One week later, on Sept. 12, more than 16,000 cars, pickups, motorcycles and semis festooned with banners and bunting jammed Cincinnati’s I-275 beltway in a convoy that looped through three states, one of several Trump car caravans being organized on Facebook. Meanwhile, an unknown fan in Norwell, Mass., stenciled “Trump 2020” in bright yellow letters across the travel lanes of busy Route 3 (Highway crews quickly painted over the message.)
There's a funny story here, with news people in Arizona trying their best to explain why a huge Biden rally has no people.
What Does This Mean?
I am not good at predicting the future. One of the biggest
unknowns is how much voter fraud is being done. But, if a party’s candidate
were actually ahead by record numbers, would they have to resort to massive
voter fraud and mail-in vote chicanery?
If they were truly ahead, wouldn’t they be able to tell the
truth in their debates and stump speeches, rather than distort and lie? (See here, here, and here on debate lies.) Wouldn’t
they be able to declare from the rooftops what their plans are once they take
office, like raising your taxes and taking your gun rights and planning to pack
the court to maintain power, since such massive majorities are backing them?
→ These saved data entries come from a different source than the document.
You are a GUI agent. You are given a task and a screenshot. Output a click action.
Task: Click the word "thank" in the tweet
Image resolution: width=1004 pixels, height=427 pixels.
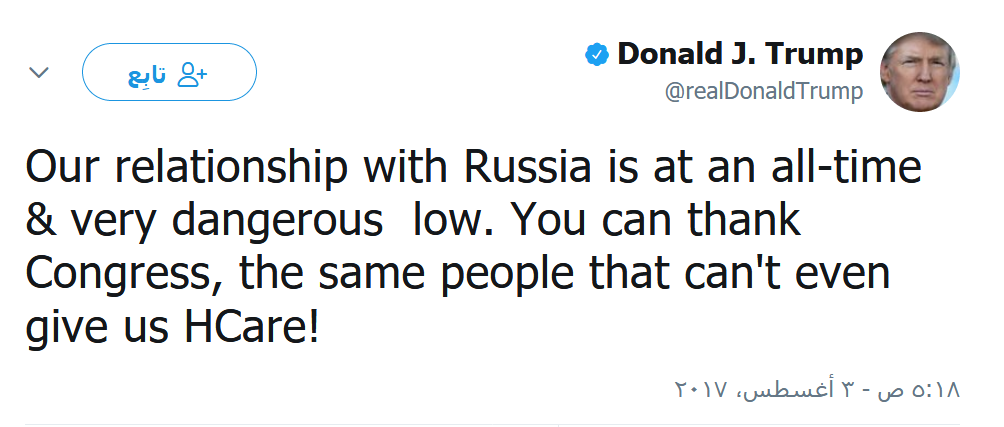(x=740, y=220)
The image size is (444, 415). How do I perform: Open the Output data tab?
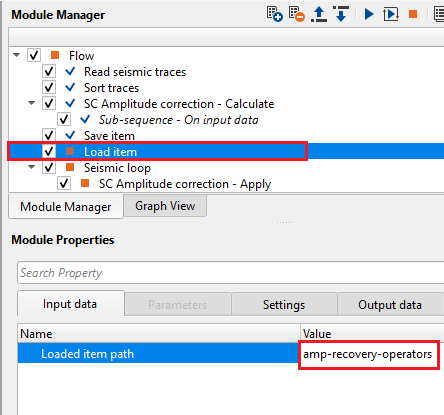(x=390, y=304)
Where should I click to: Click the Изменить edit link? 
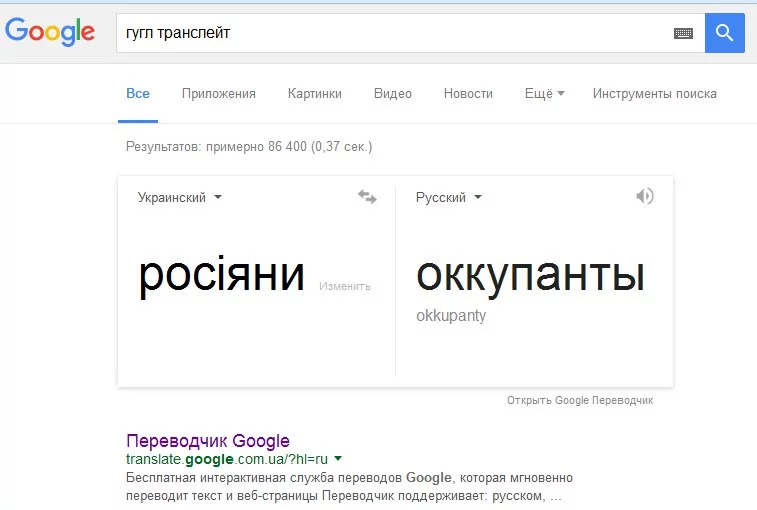345,286
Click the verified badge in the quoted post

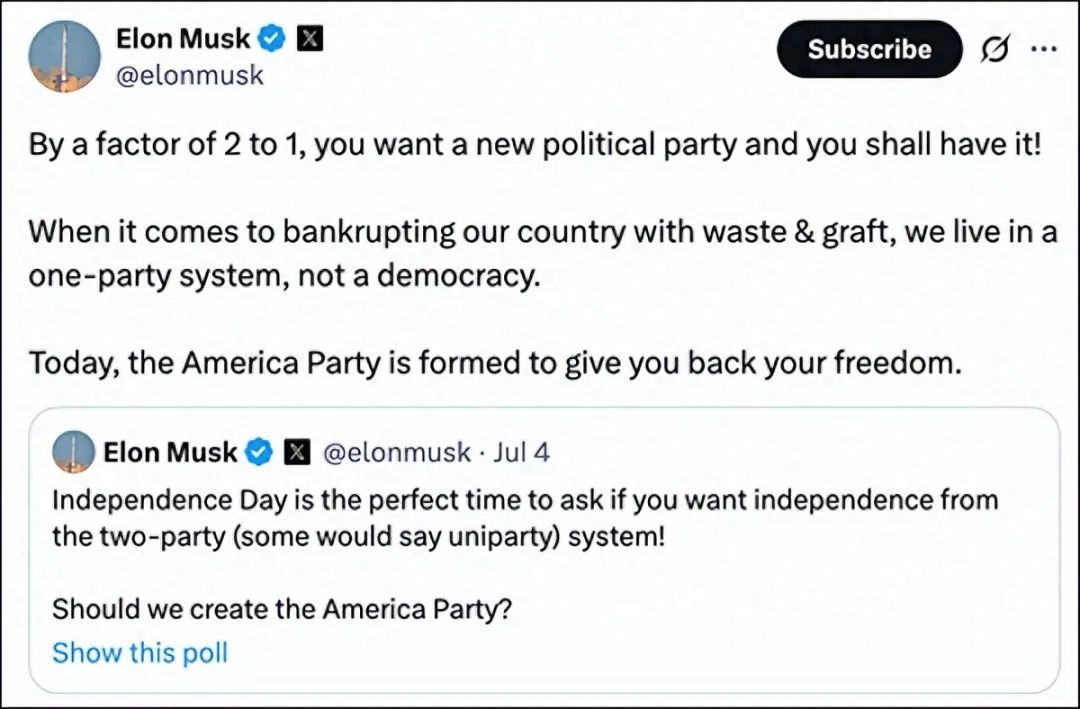click(x=258, y=452)
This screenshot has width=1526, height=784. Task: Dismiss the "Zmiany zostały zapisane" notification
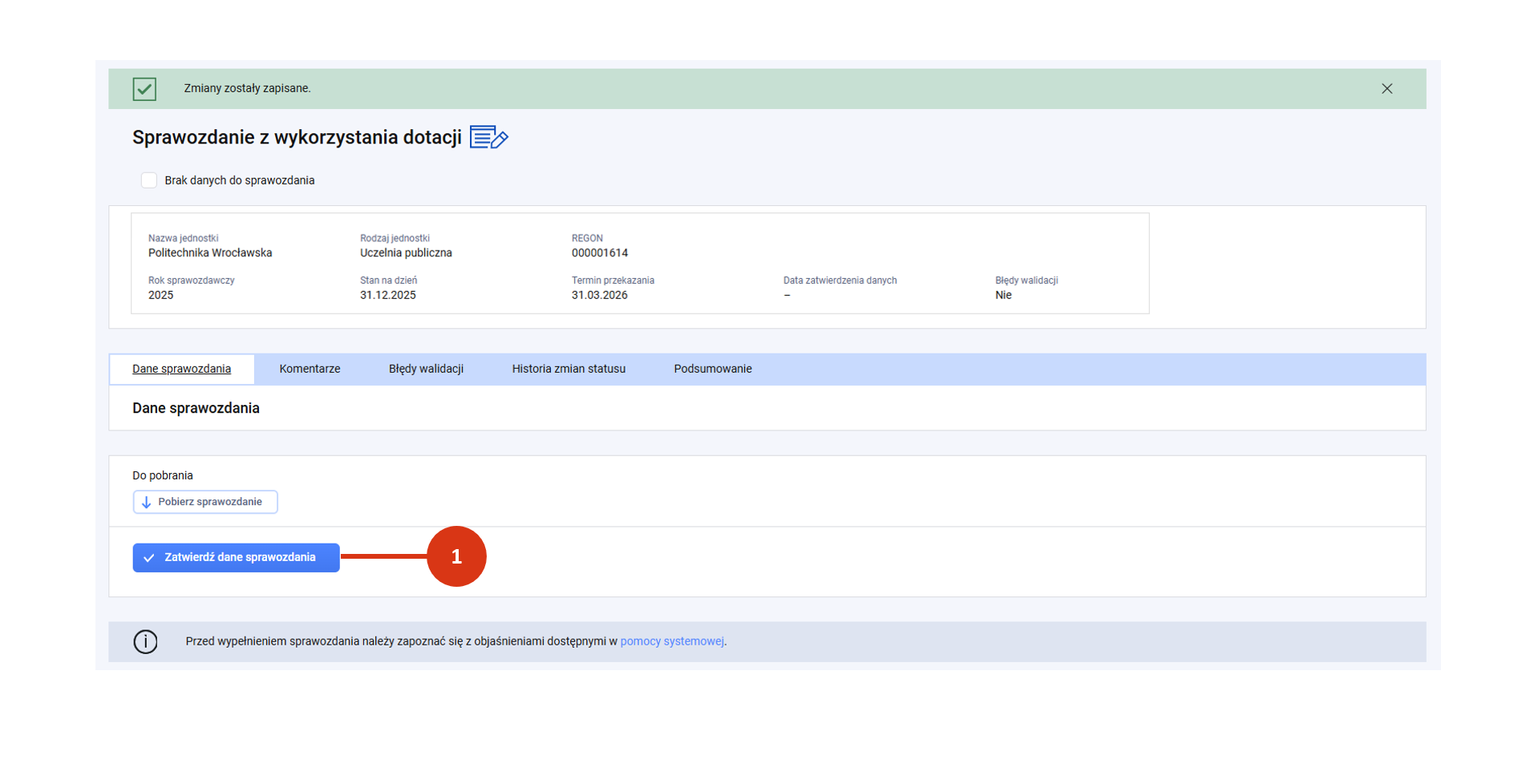click(1386, 89)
And would the Speaker of the House be proposing new and
creative ways to remove a president from office—like finding a process to more
easily use the 25th Amendment to declare a president “unable to
discharge the powers and duties of his office”?
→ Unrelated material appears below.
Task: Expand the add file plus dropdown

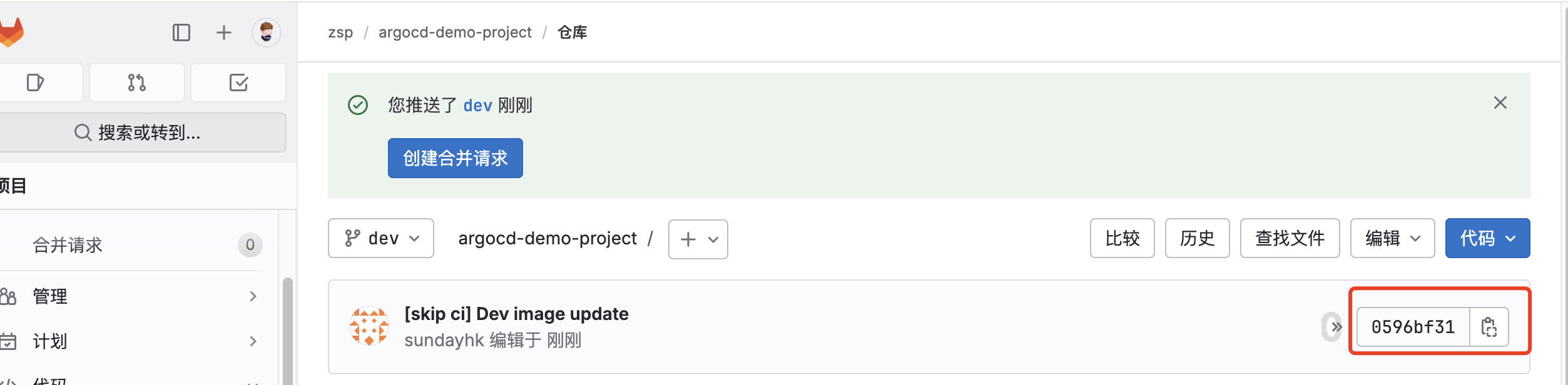Action: (698, 239)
Would a party that was actually up by double digits be
acting this desperate?
Worst case scenario? The polling is actually accurate; Biden
wins, and the wheels turn to permanently deprive us of the rights our
Constitution was designed to protect. And suddenly we’re Venezuela. Or China.
Next-worse scenario? Biden wins, but it’s obvious it’s by
voter fraud and conservatives are put in the position of finding a way,
preferably non-violent, to retake their country from dastardly usurper tyrants who do not believe in the rule of law.
More likely scenario? Trump wins, but not by a large enough
margin that the opposition will accept defeat, and we will suffer more rioting
and “weeping and wailing and gnashing of teeth.”
Best case scenario? Trump wins, handily, so there is no
question about the winner. But the losers nevertheless refuse to accept the
outcome. The better case here is if they simply continue what they’ve done the
last four years, attempting but failing to overthrow the duly elected president; the worse
case here would be that they throw tantrums in the form of more rioting and “weeping
and wailing and gnashing of teeth.” But at least we will know that they are a
minority—that a majority of Americans still value our US Constitution, which at
least allows us to ask for God’s intervention to protect us.
I don’t know the actual outcome. I tend to believe it might
be that best case scenario—if we look at any evidence but news polling, which looks designed to sway rather than inform. Nevertheless,
I’m trying to prepare for any outcome, the way we on the Gulf Coast know to
prepare for a hurricane that we know is headed our way.